This being the online, networked age, however, the following unprecedented
sequence can happen (and no doubt has and will): An unrefereed preprint
is posted publicly only, read, used and cited, and then withdrawn,
orphaning links and citations (unless the users/citers preserved a
draft). This is not good for scholarly progress, and a solution will
evolve. The most likely solution is that institutions will make their
authors answerable for what they post publicly in their IR at least
insofar as requiring them to leave at least a Closed Access version
of it in the archive permanently -- with a URL or DOI that permanently
identifies it, but does not necessarily provide public access to the full
text itself. Under special circumstances, referees, official auditors,
etc., should be able to apply to the institutions for access to the full
text, in cases of scholarly dispute about what it had contained.

* * * * * * *

■ **To-do list**
1 - In the passage about withdrawn preprints, what is the most likely solution institutions will adopt?
2 - Carry on the passage about withdrawn preprints from its last sentence, in the same voice.

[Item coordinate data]
* * * * * * *

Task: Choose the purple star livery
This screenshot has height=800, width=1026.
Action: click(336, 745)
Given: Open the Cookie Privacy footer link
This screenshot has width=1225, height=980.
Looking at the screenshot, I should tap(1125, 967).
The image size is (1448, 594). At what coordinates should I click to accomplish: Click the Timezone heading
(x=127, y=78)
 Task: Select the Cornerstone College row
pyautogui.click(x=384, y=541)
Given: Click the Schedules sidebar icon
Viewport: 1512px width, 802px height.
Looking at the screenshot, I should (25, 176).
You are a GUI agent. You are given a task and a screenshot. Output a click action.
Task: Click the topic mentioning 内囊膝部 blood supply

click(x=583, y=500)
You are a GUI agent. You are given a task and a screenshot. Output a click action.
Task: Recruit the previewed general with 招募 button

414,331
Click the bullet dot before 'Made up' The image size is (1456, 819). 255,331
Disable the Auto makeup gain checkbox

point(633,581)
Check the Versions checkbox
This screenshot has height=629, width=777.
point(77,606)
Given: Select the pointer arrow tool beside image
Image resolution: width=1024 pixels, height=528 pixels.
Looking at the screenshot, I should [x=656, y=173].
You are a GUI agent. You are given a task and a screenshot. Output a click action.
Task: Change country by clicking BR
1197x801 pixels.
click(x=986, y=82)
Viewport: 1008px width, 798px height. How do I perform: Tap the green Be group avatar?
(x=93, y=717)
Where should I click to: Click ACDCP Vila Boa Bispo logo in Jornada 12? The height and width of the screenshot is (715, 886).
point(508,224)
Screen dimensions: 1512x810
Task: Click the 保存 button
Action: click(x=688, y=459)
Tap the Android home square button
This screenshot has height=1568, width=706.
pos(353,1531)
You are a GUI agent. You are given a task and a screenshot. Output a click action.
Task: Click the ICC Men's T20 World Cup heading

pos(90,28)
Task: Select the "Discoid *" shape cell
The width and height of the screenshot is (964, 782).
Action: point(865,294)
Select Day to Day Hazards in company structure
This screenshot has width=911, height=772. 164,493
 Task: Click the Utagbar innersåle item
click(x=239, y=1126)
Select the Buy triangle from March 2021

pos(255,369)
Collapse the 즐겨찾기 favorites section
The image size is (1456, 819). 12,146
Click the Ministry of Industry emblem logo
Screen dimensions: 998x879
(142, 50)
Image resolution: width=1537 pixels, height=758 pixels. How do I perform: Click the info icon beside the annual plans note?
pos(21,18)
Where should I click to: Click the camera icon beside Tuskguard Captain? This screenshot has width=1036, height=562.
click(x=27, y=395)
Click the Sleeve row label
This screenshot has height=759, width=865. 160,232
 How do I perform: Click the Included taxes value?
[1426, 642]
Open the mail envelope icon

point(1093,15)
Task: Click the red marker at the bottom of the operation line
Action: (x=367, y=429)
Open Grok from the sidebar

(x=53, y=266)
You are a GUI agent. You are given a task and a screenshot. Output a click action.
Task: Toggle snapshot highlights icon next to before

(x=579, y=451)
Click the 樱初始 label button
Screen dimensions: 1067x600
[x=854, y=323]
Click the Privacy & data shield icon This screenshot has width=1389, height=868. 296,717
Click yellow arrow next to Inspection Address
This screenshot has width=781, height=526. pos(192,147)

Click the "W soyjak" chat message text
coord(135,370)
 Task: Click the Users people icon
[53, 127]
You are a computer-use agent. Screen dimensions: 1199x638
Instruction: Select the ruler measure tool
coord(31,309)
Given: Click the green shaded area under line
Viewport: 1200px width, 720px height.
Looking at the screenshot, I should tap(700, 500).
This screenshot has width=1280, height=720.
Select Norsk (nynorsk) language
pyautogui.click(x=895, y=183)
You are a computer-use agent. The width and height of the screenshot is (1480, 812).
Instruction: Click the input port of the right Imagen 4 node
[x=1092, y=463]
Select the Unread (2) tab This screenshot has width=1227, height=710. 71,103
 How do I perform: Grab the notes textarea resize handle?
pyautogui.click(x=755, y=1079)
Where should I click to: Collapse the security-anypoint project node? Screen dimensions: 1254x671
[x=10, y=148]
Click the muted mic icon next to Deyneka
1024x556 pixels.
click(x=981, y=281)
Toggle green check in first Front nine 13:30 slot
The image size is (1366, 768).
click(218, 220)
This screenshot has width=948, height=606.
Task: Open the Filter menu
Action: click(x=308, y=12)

* * * * * * *

■ **Final answers**
1 - Institutions will require authors to leave at least a Closed Access version of what they post in the archive permanently, with a URL or DOI that permanently identifies it.

2 -
Why leave the option to allow the publicly posted preprint to revert
to Closed Access status? Because if it did contain an error, leaving
it publicly accessible -- even if there are links and pointers to
corrected versions and updates -- leaves open the possibility that an
unwitting user will access the erroneous version. The probability is low;
and even withdrawal does not reduce that probability to zero (because
of likely downloaded and harvested residues here and there); but the
sensible, scholarly policy for an IR is to support the withdrawal of
unrefereed, unpublished work, while formally discouraging it.

That is the long and short of it. It has nothing whatsoever to do
with "unpublishing" published work. And, yes, the difference between
peer-reviewed publications and unrefereed self-postings is a profound
and important one, even in the OA age. The official scholarly record is
the *published* record, not the "posted" record.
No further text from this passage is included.